RT_GROUP_SCHED throttling blocks unthrottled RT tasks?

From: Doug Anderson
Date: Fri Nov 05 2021 - 13:44:38 EST


Hi,

I'm seeing a strange behavior that I _think_ is a bug. I'm hoping that
some of the scheduling experts can tell me if I'm just
misunderstanding or if this is truly a bug. To see it, I do this:

--

# Allow 1000 us more of RT at system and top cgroup
old_rt=$(cat /proc/sys/kernel/sched_rt_runtime_us)
echo $((old_rt + 1000)) > /proc/sys/kernel/sched_rt_runtime_us
old_rt=$(cat /sys/fs/cgroup/cpu/cpu.rt_runtime_us)
echo $((old_rt + 1000)) > /sys/fs/cgroup/cpu/cpu.rt_runtime_us

# Give the 1000 us to my own group
mkdir /sys/fs/cgroup/cpu/doug
echo 1000 > /sys/fs/cgroup/cpu/doug/cpu.rt_runtime_us

# Fork off a bunch of spinny things
for i in $(seq 13); do
python -c "while True: pass"&
done

# Make my spinny things RT and put in my group
# (assumes no other python is running!)
for pid in $(ps aux | grep python | grep -v grep | awk '{print $2}'); do
echo $pid >> /sys/fs/cgroup/cpu/doug/tasks
chrt -p -f 99 $pid
done

--

As expected, the spinny python tasks are pretty much throttled down to
0 in the above (they get 1 ms out of 1 second).

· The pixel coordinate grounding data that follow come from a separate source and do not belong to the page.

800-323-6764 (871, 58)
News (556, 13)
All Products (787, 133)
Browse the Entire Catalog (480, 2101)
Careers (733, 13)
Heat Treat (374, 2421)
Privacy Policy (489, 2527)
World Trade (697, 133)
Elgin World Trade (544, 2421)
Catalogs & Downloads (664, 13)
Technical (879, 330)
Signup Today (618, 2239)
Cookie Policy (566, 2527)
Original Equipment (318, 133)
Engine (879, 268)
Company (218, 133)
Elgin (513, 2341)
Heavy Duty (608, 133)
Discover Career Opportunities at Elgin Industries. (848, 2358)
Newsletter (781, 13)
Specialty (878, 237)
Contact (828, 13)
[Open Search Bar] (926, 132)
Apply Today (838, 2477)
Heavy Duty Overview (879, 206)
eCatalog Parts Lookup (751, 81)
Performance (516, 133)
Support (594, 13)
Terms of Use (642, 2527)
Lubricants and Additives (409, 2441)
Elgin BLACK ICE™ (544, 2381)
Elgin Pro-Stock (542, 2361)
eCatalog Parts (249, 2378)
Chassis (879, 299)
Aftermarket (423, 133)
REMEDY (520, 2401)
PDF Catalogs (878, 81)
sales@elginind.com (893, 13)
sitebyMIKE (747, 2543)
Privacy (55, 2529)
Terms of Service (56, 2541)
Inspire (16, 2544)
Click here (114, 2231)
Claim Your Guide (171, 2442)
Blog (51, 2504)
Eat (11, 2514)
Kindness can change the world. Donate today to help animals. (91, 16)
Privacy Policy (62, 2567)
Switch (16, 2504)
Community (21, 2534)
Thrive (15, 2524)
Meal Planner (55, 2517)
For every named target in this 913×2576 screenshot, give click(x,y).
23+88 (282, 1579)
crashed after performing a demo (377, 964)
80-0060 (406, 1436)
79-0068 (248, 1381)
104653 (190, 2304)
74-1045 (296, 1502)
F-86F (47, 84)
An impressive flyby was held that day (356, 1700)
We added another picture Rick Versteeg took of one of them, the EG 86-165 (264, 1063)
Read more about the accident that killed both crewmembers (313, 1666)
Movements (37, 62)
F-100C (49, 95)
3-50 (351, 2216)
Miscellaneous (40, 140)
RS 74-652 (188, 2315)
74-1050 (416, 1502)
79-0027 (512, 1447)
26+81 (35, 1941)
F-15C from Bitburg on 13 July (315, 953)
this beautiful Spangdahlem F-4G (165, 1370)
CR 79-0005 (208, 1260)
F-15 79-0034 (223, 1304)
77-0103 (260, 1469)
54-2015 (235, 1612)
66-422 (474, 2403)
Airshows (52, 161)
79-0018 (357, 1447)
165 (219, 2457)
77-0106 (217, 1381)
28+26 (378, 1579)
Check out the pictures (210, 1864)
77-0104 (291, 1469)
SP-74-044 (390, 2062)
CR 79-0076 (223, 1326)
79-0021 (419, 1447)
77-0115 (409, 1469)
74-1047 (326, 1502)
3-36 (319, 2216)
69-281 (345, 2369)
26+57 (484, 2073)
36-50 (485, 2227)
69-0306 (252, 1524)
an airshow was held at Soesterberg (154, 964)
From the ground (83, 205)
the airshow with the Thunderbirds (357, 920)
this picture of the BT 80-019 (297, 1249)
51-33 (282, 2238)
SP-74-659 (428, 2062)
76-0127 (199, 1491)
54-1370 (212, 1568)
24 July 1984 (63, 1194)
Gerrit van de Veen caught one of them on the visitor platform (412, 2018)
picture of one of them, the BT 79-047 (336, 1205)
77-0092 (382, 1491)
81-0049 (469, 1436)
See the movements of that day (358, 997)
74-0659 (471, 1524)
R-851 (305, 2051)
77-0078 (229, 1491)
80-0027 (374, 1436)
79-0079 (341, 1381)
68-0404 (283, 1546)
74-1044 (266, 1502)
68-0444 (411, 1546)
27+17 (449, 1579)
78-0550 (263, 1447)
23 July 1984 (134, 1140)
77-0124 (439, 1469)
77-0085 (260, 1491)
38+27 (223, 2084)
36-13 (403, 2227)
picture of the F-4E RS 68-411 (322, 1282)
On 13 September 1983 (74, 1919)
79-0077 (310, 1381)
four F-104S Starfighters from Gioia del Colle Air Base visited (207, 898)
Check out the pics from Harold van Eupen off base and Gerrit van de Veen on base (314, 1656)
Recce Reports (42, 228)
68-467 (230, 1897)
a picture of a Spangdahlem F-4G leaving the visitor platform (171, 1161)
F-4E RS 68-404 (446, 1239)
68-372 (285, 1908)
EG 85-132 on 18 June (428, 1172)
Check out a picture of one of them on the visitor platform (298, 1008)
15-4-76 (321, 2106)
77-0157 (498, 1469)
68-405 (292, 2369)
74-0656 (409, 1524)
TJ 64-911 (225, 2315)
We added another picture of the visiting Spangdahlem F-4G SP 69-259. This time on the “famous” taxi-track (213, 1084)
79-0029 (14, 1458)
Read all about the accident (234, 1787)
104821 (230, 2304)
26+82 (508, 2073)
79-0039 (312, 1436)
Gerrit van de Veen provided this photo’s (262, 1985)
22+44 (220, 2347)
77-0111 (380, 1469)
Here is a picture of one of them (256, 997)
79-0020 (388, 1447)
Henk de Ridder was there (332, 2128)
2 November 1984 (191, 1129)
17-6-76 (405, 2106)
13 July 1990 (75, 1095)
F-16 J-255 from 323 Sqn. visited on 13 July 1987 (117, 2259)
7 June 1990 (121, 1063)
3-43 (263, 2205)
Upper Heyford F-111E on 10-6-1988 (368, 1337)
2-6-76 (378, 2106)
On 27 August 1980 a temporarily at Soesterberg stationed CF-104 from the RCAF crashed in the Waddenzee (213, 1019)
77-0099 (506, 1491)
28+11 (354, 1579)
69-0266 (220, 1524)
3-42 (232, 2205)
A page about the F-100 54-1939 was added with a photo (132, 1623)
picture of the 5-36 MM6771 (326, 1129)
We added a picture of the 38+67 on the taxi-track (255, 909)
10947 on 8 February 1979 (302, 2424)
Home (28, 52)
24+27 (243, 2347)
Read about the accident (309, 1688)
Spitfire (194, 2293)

However, _the bug_ is that the above basically causes all _other_ RT
things in my system to stop functioning. I'm on an ARM Chromebook
(sc7180-trogdor) and we communicate to our EC on a "realtime" thread
due to SPI timing requirements. The above commands appear to starve
the EC's communication task and (as far as I can tell) other RT tasks
in the system.

Notably:

a) My EC comms slow to a crawl (eventually one gets through).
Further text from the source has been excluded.